- [Set task 1]
Output the records verbatim, starting at the first line of the records and ending at the line that contains "tap(578, 843)", with both of those lines included.
═════ Text section ═════
But as CS Lewis observed--a master of poetry, legend and myth--the New Testament, including the narratives of Jesus' birth, doesn't read like that.

Thanks for the great conversation!

Al said...

You are right Helen, Recycle your faith is a great site. Just heard about it this week, and have really enjoyed the videos. And it's good to see you still part of the conversation I first encountered in Jim & Casper go to church.
I think the concern about picking and choosing what you believe is a serious one. And I think we all tend to at least pick and choose which system of belief we are going to follow. We may not realize that choosing to see things from a liberal or conservative, or republican or democrat, or catholic or protestant viewpoint affects what we believe as much as it does. There are some stereotypical beliefs that each camp has, and we tend to conform to the party line. So, a conservative evangelical probably picks the typical CE beliefs about creation, biblical inerrancy, virgin birth just as much as a liberal would tend to believe in the typical liberal beliefs on the same subjects. These choices are often made for us (by virtue of the camp we have chosen, and the 'indoctrination' process that occurs), and it is only when we start to question the party line that we begin to think through things more on our own.
I expect it is at that point (thinking, questioning) that it becomes more obvious that we are going to pick a particular view on inerrancy, or creation, or whatever. But we have really been making the same choices subconsciously all along.
I also think I agree with Helen regarding the usefulness and immediacy of certain beliefs vs others. Many theologians have made a case for the necessity of the virgin birth in order for Christ to be more than just human. But yes, I think it is more valuable to people around me today for me to be more concerned about being kind and helpful, and perhaps less concerned about more mystic, esoteric theological issues.

Peter said...
═════ The records ═════
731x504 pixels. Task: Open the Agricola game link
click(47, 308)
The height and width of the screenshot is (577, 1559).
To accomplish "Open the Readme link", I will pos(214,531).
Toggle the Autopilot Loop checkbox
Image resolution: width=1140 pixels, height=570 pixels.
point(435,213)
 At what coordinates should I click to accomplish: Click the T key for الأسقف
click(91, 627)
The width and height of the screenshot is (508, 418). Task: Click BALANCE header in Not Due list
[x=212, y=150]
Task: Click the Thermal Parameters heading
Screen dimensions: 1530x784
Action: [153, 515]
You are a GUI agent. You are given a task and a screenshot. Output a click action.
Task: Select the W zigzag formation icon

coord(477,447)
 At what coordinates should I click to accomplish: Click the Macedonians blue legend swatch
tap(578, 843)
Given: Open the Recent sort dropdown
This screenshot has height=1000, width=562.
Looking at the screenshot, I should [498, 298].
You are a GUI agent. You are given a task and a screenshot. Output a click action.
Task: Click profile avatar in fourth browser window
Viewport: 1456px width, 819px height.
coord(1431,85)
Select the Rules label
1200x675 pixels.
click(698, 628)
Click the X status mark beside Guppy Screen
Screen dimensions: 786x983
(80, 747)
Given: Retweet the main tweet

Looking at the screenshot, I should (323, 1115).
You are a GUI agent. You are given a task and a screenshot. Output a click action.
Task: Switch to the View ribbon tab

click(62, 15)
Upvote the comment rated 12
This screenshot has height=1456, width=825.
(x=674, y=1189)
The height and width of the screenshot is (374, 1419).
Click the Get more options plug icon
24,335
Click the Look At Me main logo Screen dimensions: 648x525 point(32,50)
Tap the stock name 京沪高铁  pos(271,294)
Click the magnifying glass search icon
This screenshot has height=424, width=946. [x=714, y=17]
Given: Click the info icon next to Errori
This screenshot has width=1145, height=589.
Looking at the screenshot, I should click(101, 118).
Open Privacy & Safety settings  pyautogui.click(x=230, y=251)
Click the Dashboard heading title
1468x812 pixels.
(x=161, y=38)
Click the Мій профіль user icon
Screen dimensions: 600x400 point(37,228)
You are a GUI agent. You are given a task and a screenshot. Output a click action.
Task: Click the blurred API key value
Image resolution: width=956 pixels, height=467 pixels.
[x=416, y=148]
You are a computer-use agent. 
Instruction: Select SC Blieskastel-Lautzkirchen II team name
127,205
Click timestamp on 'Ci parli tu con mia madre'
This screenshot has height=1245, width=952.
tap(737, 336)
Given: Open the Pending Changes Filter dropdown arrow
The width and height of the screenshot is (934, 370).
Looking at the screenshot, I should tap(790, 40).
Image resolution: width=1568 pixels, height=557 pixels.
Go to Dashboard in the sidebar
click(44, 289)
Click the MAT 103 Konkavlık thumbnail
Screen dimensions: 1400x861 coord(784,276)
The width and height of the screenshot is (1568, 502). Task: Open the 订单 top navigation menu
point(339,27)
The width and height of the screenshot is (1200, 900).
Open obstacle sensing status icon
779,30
═════
- [Set task 2]
Return the entire comment thread verbatim.

- [Task response 1]
731x504 pixels. Task: Open the Agricola game link
click(47, 308)
The height and width of the screenshot is (577, 1559).
To accomplish "Open the Readme link", I will pos(214,531).
Toggle the Autopilot Loop checkbox
Image resolution: width=1140 pixels, height=570 pixels.
point(435,213)
 At what coordinates should I click to accomplish: Click the T key for الأسقف
click(91, 627)
The width and height of the screenshot is (508, 418). Task: Click BALANCE header in Not Due list
[x=212, y=150]
Task: Click the Thermal Parameters heading
Screen dimensions: 1530x784
Action: [153, 515]
You are a GUI agent. You are given a task and a screenshot. Output a click action.
Task: Select the W zigzag formation icon

coord(477,447)
 At what coordinates should I click to accomplish: Click the Macedonians blue legend swatch
tap(578, 843)

- [Task response 2]
But as CS Lewis observed--a master of poetry, legend and myth--the New Testament, including the narratives of Jesus' birth, doesn't read like that.

Thanks for the great conversation!

Al said...

You are right Helen, Recycle your faith is a great site. Just heard about it this week, and have really enjoyed the videos. And it's good to see you still part of the conversation I first encountered in Jim & Casper go to church.
I think the concern about picking and choosing what you believe is a serious one. And I think we all tend to at least pick and choose which system of belief we are going to follow. We may not realize that choosing to see things from a liberal or conservative, or republican or democrat, or catholic or protestant viewpoint affects what we believe as much as it does. There are some stereotypical beliefs that each camp has, and we tend to conform to the party line. So, a conservative evangelical probably picks the typical CE beliefs about creation, biblical inerrancy, virgin birth just as much as a liberal would tend to believe in the typical liberal beliefs on the same subjects. These choices are often made for us (by virtue of the camp we have chosen, and the 'indoctrination' process that occurs), and it is only when we start to question the party line that we begin to think through things more on our own.
I expect it is at that point (thinking, questioning) that it becomes more obvious that we are going to pick a particular view on inerrancy, or creation, or whatever. But we have really been making the same choices subconsciously all along.
I also think I agree with Helen regarding the usefulness and immediacy of certain beliefs vs others. Many theologians have made a case for the necessity of the virgin birth in order for Christ to be more than just human. But yes, I think it is more valuable to people around me today for me to be more concerned about being kind and helpful, and perhaps less concerned about more mystic, esoteric theological issues.

Peter said...